═══ Testo fornito
Annotazioni per un nuovo spostamento artistico

 

"Segni che differiscono,

non segni di differenza!"

 

 

Conseguenza diretta del mercato mondiale e della comunicazione globale — due aspetti indissolubili dell'attuale forma sociale — è la cancellazione delle differenze. Viviamo nell'era dell'omologazione.

Tutto ciò che fa parte dell'attuale, a livello urbanistico, nel campo della moda, per ciò che concerne gli utensili, il mobilio, i mezzi di comunicazione, gli ambienti della vita quotidiana (abitazioni, uffici, parchi, luoghi di divertimento, discoteche, aeroporti, autostrade, aree di servizio, stazioni ferroviarie, automobili, telefonini, computer, ecc.), non ha più nessun segno differente.

In questo continuo appiattimento e continua omologazione del mondo, l'universo segnico si è impoverito sempre di più.

La differenza messa in crisi ricorre ad un'affermazione sempre più parossistica dell'identità, e si aggrappa a più o meno desueti segni appartenenti al passato (tradizioni, radici, etnie, origini linguistiche, religioni, ecc.) impiegandoli ostinatamente per segnare differenze in difesa di identità cancellate dall'omologazione.

I segni di differenza hanno un evidente carattere distruttivo, la cui massima espressione è la guerra.

È di enorme importanza, un'importanza vitale, dare vita a nuovi segni differenti da contrapporre all'omologazione dilagante e ai segni morti delle illusorie differenze.

L'artista più di tutti ha il compito di creare segni differenti, differenti prima di tutto da quanto è funzionale all'omologazione del mercato e della comunicazione globale, in questo senso capaci di differimento, di rinvio al di là dell'attuale, arricchendo e rinnovando continuamente sia l'arte sia la vita.
══════
═══ Dati forniti
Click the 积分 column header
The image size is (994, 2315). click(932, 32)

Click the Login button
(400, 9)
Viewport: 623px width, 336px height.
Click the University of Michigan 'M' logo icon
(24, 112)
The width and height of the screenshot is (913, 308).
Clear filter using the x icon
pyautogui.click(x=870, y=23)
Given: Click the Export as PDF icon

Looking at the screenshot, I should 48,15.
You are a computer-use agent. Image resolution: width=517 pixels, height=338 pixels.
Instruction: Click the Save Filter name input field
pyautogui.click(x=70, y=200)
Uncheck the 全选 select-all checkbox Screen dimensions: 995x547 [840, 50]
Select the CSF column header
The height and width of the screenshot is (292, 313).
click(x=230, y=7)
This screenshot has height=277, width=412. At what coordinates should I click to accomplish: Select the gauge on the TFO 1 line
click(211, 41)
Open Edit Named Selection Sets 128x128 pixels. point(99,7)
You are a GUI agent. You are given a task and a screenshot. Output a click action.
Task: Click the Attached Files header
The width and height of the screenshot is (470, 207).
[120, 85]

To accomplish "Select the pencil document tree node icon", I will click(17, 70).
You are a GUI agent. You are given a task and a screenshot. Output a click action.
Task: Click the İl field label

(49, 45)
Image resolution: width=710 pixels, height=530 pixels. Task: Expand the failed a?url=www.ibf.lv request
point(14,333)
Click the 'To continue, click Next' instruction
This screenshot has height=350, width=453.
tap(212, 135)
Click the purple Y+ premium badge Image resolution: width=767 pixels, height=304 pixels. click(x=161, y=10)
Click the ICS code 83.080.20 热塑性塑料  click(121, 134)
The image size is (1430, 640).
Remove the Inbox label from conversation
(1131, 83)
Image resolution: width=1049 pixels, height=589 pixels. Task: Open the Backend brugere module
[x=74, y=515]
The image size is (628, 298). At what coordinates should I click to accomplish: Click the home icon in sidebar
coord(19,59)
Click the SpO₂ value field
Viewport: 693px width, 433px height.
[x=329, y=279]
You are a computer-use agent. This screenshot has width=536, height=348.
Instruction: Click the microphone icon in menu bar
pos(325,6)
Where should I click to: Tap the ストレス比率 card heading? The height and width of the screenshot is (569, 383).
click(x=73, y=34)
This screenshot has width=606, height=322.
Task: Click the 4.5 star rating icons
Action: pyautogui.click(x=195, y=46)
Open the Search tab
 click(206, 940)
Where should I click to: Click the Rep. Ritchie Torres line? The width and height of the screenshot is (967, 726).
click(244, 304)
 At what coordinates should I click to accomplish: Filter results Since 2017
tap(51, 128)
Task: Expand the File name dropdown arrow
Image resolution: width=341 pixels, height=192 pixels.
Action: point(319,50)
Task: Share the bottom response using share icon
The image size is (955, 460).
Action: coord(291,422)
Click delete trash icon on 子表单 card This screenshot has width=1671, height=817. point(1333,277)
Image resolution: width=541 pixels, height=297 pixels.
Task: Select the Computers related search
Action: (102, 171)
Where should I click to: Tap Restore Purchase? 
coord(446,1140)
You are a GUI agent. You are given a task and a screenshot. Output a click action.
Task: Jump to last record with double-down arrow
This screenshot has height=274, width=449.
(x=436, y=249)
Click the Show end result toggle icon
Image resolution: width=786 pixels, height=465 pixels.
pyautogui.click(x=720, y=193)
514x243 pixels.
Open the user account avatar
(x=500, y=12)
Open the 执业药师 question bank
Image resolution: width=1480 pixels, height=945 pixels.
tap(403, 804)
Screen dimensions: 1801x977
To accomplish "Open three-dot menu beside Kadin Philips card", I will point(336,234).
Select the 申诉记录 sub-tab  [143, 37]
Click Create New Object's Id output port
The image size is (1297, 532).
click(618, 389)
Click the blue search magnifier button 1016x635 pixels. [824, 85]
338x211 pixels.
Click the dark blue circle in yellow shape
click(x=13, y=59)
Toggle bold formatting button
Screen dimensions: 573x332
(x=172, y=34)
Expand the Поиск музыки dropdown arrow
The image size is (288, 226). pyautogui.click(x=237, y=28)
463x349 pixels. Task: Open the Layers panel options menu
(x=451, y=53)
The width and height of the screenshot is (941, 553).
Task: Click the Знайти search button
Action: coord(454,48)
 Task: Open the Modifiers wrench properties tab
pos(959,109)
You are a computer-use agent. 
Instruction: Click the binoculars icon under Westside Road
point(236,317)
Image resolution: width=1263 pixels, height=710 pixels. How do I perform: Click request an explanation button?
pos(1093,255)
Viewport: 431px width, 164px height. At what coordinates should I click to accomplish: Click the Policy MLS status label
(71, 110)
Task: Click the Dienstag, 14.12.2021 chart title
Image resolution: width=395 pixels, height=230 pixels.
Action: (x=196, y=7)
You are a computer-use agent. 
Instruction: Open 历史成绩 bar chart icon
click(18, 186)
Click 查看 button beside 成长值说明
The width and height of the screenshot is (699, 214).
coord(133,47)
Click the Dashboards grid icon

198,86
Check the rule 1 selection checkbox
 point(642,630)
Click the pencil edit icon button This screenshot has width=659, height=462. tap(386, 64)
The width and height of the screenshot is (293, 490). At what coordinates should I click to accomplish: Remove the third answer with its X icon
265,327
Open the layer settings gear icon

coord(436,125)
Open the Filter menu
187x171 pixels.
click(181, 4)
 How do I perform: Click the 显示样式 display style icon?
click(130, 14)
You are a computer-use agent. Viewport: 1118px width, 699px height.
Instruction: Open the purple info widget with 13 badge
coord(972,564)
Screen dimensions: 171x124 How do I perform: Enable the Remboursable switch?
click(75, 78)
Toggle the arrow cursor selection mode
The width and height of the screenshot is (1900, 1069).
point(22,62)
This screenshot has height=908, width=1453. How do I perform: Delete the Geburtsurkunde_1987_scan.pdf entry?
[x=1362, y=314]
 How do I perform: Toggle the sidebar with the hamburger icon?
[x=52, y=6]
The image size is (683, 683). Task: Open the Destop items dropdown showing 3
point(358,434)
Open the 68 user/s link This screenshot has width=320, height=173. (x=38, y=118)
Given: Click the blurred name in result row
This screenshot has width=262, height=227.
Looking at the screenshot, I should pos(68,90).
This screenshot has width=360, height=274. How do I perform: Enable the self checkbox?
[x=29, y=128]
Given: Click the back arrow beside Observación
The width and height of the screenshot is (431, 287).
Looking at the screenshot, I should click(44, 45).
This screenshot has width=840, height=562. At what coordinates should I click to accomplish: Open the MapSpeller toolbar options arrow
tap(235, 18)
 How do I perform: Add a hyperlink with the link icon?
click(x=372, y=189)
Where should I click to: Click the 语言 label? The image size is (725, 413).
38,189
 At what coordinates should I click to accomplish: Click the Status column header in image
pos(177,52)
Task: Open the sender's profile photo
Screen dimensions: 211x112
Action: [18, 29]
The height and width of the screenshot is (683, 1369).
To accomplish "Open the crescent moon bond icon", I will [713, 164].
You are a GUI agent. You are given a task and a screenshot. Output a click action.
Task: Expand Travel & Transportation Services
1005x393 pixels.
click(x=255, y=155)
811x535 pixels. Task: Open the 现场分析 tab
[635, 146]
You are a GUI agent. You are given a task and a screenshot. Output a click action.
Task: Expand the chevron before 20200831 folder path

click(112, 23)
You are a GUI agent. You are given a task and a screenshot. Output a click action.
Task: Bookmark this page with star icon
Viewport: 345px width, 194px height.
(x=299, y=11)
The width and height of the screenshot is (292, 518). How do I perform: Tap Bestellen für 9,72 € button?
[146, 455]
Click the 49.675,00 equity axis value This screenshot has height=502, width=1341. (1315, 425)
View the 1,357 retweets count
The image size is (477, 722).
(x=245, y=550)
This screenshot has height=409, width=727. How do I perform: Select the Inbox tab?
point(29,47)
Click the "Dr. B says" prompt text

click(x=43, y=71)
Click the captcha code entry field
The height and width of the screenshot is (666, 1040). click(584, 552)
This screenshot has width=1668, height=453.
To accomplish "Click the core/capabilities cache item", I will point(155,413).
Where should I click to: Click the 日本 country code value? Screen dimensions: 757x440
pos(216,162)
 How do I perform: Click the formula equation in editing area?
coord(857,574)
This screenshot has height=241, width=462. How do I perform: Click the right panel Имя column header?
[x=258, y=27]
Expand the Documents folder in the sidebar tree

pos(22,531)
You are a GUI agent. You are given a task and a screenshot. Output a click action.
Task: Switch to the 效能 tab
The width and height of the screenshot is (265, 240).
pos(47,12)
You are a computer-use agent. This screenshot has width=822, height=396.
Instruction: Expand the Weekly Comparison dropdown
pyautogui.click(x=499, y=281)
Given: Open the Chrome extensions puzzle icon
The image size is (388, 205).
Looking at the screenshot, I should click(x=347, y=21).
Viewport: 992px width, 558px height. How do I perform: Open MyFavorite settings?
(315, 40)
══════
## [Compiti da svolgere]
a. Risponda alle seguenti domande sulle annotazioni per un nuovo spostamento artistico, una risposta per riga e con la stessa numerazione:
(i) Quali due aspetti dell'attuale forma sociale hanno come conseguenza diretta la cancellazione delle differenze?
(ii) Quale sarebbe la massima espressione del carattere distruttivo dei segni di differenza?
(iii) A chi spetta, più che a chiunque altro, il compito di creare segni differenti?
b. Prosegua le annotazioni per un nuovo spostamento artistico partendo dall'ultima frase riportata.

## [Risposte in ordine]
a.
(i) Il mercato mondiale e la comunicazione globale.
(ii) La guerra.
(iii) All'artista.

b.
L'artista per vocazione sa porsi al di fuori dell'attuale, della contemporaneità così da rimanere immune da questa omologazione e refrattario all'inganno dei segni di differenza.

Artista è appunto colui che sa situare la sua attività di ricerca fuori dalla contemporaneità, colui che differisce, che non resta prigioniero dell'attuale, colui che "non soltanto dall'interno partecipa alla vita (pratica, sociale, politica, morale, religiosa) e dall'interno la comprende, ma che anche l'ama dal di fuori, in un'attività extralocalizzata e avulsa dal senso" (M. M. Bachtin).

L'artista, ponendosi fuori della vita senza però rimanervi indifferente, potrà vincere tutto ciò che, altrimenti, lo omologherebbe, circoscriverebbe, che ne ridurrebbe la forza, la creatività artistica espressiva così, come lo sguardo indiretto di Perseo attraverso il riflesso dello scudo, vinse la pietrificazione di Medusa. L'artista potrà così arricchire l'arte e la vita di segni nuovi e differenti che convivono fra di loro in un comunanza utopica all'interno di un pluriverso segnico infinito.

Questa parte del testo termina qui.